Text to the Muse from “Der Anspruch der Dinge” (The Claim of Things):
Comparable to the fame of Tutankhamun’s burial chamber, there was also a puzzling sensational find in the 18th century. In 1729, during excavations in the Roman villa of Julii Aspri on the Via Latia, an hour’s ride south from Rome’s center, five ancient statues are found one after the other. One more beautiful than the other. Everyone recognizes this, although they are in terrible condition, heads and arms missing. Especially a torso leaning on a rock, casual yet elegant, moves the minds. A cardinal commissioned the excavation, Melchior de Polignac, Archbishop of Auch in Gascony, Dr. of Theology and Ambassador to Rome. Pope Benedict XIII entrusted him with the deaconry of Santa Maria in Portico, a church in the ruins of the Baths of Diocletian. Artfully pleated cloaks envelop the ancient figures; here, for once, he sees nothing that could cause offense. One of the headless beauties, however, shows an irritating bulge in the crotch in the delicately fluttering garment. Now the cardinal is not a member of the Académie française, patron and promoter of the arts for nothing. One discusses four or five years about the interpretation and decides for a star of the antiquity: Achilles. Of the most famous of all war heroes, several poets of Greek mythology report that he actually preferred to sit out the Trojan War, or his family didn’t want to let him go… In any case, he went to live with the father of his bride, Deidameia, to avoid being recruited by Odysseus. When the latter arrived, they put the then probably still tender youth in a dress and mixed him with his sisters-in-law, the daughters of Lycomedes. Odysseus, the list-rich one, had fashionable accessories built up and put the newest weapon models beside it. Achilles could not control himself and became unmasked, famous and fell before Troy.
The story was a good explanation of the delicate buried memefact. Lambert Sigisbert Adam was just the most famous talent on the scene, a sculptor scholar who received commissions from the cardinal. Now, however, is not reconstructed, although ancient models in Rome are sufficiently available. For better dissemination of the meme and for the glory of the cardinal, the chiton of this “autra fille de Lycoméde” gets á la mode: puffed sleeves. Lambert Sigisbert designs the most impressive view as a showpiece, so that the head looks to the right shoulder. With topknot and tiara, quite baroque. The “Deidamea” is now considered a Greek work of the first rank and travels to Paris with Melchior de Polignac. After the death of the cardinal, his collection comes on the market, more than 300 antiquities are acquired by the young Prussian king Frederick, at that time not yet the “Great” and certainly not the “Old Fritz”. He has just won the First Silesian War and is building and philosophizing.
He has just won the first Silesian War and builds and philosophizes. He even builds his own temple of antiquity for these sculptures and soon several copies are found in his parks. Voltaire dedicates flattering verses to him:
All these busts want to tell you already
what were we doing in Rome in the midst of ruins
of the fine arts, of the empire,…Let us rather stay in the palace here, the temple of genius;
with a king who is a true king
be our stay, Rome is sacred only and everything else with him.
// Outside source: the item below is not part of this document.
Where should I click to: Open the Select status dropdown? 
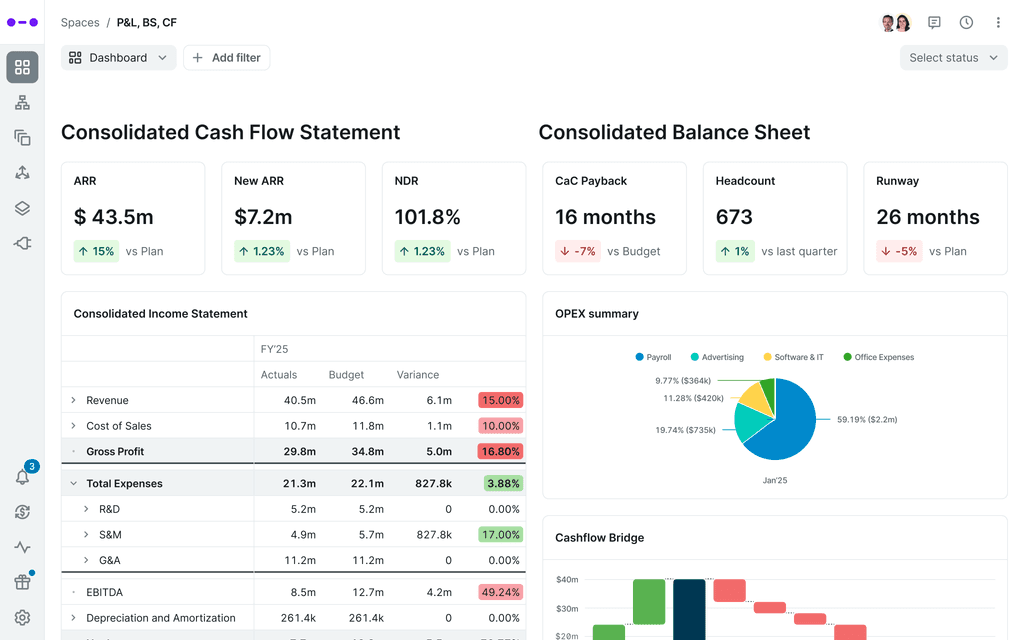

Voltaire, October 2, 1742
Not everyone will have commented so kindly on the departure of the famous beauties from Paris. Napoleon Bonaparte later “brought them back” as spoils of war. As showpieces of the “Musée Napoleon” they are copied and drawn even more often, there is a porcelain edition of Sèvre. Then the sculptures travel back to Prussia and Napoleon to St. Helena. In Berlin, after the wars of liberation, people no longer want to see art exclusively at the king’s, but to exhibit it publicly. Karl Friedrich Schinkel designs today’s “Old Museum” on Berlin’s Museum Island. And once again, the “Revolted Figure” inspires debates that last several years. It is now recognized as the muse Polyhymnia with Apollo in singer’s dress, because the motif had already been frequently copied and quoted in ancient Rome. Philiskos from Rhodes is considered the actual creator, whose originals are dated around 140 BC. The baroque French additions were in any case wrong,- and old-fashioned.